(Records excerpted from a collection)
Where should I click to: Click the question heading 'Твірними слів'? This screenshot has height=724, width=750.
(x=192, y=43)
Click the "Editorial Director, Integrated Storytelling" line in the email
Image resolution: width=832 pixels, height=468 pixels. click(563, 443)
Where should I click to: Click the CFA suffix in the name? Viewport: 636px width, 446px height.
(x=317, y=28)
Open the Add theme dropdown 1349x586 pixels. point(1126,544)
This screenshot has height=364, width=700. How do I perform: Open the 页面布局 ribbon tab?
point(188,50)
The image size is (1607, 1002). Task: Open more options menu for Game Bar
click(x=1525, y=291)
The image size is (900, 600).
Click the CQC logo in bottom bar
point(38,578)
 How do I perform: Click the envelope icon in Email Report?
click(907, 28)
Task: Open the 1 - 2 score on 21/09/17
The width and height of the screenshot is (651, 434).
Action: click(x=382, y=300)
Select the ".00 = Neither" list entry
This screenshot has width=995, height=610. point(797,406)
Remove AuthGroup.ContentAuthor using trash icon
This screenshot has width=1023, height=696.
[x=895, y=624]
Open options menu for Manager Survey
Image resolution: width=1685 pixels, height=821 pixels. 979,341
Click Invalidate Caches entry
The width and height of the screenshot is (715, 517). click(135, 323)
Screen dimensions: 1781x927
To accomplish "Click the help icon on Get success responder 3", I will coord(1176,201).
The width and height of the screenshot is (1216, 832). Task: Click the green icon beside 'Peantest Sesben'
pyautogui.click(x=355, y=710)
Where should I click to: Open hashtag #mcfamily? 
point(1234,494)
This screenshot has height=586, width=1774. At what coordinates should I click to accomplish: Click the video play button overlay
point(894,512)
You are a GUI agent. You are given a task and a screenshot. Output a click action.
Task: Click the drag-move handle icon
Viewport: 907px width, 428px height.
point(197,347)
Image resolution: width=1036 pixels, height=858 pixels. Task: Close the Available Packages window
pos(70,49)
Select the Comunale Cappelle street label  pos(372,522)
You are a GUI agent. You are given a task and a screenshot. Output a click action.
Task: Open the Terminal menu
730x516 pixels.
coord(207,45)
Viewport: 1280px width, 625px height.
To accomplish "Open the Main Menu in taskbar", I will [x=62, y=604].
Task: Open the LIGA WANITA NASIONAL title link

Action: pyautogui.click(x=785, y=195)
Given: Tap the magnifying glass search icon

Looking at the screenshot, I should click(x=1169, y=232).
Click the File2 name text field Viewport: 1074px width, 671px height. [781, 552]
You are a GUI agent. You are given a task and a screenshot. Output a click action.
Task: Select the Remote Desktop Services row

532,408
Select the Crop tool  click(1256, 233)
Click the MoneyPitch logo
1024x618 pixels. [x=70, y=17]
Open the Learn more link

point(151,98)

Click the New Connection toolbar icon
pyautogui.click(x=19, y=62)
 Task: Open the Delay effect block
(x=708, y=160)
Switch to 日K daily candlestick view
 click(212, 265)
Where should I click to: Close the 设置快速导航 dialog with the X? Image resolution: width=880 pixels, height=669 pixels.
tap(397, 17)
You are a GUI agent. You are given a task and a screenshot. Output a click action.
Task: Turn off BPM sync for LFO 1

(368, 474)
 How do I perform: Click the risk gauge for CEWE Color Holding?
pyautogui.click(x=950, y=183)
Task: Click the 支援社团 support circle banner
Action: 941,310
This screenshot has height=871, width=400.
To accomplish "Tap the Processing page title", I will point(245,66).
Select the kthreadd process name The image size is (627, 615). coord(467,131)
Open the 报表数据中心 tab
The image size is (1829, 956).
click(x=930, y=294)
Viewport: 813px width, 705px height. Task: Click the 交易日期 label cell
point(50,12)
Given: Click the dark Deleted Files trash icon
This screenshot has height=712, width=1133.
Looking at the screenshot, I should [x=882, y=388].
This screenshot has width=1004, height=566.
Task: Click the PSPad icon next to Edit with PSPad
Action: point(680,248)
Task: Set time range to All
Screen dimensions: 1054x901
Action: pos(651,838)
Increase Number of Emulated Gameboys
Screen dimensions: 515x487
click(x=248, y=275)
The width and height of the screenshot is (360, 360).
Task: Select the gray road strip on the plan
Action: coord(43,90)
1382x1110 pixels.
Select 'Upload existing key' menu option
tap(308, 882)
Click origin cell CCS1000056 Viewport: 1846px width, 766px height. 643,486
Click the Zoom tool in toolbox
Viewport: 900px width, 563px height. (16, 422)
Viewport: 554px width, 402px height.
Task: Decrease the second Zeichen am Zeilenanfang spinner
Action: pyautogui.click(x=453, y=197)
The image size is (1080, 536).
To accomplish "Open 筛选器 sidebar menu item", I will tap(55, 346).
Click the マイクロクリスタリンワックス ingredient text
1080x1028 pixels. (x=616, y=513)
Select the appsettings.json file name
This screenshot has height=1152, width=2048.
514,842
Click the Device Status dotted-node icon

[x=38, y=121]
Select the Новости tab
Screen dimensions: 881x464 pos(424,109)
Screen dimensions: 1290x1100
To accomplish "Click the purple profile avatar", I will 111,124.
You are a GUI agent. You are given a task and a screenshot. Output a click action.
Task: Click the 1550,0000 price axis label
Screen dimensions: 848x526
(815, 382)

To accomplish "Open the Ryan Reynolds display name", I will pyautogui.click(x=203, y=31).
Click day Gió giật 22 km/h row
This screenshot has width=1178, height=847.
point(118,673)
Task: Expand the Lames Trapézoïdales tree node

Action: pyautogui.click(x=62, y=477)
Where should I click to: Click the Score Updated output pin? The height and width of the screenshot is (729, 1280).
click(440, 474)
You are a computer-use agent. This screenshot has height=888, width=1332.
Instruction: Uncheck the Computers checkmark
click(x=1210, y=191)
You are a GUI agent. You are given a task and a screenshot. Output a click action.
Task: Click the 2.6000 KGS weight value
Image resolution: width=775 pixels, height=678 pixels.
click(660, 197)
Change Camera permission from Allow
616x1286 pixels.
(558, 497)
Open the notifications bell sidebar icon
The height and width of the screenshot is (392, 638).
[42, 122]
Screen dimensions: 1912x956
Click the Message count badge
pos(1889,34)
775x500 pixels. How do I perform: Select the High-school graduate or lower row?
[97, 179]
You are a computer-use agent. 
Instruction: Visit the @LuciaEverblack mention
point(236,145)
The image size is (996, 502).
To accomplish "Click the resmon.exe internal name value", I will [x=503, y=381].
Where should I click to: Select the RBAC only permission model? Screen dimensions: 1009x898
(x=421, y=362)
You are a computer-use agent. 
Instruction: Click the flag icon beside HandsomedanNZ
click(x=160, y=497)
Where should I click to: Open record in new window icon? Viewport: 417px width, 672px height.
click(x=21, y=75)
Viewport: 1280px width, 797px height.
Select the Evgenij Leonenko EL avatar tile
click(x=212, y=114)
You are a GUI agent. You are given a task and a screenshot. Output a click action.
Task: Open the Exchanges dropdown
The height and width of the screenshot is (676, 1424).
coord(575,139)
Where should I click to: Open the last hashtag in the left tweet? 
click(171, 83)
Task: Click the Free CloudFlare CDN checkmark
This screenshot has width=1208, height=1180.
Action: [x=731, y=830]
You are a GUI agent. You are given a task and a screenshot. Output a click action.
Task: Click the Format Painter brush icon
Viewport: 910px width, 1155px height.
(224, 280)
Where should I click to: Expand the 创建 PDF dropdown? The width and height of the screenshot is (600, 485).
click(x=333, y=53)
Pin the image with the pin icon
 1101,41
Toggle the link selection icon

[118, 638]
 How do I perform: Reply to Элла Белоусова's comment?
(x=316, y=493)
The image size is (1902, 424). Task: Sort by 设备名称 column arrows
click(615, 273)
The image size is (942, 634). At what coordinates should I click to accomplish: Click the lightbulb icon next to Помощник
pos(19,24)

*PROBLEM TO SOLVE*
Report, from the entries above, each line where "value" is found.

*SOLUTION FOR THIS EXERCISE*
Task: Click the 2.6000 KGS weight value
To accomplish "Click the resmon.exe internal name value", I will [x=503, y=381].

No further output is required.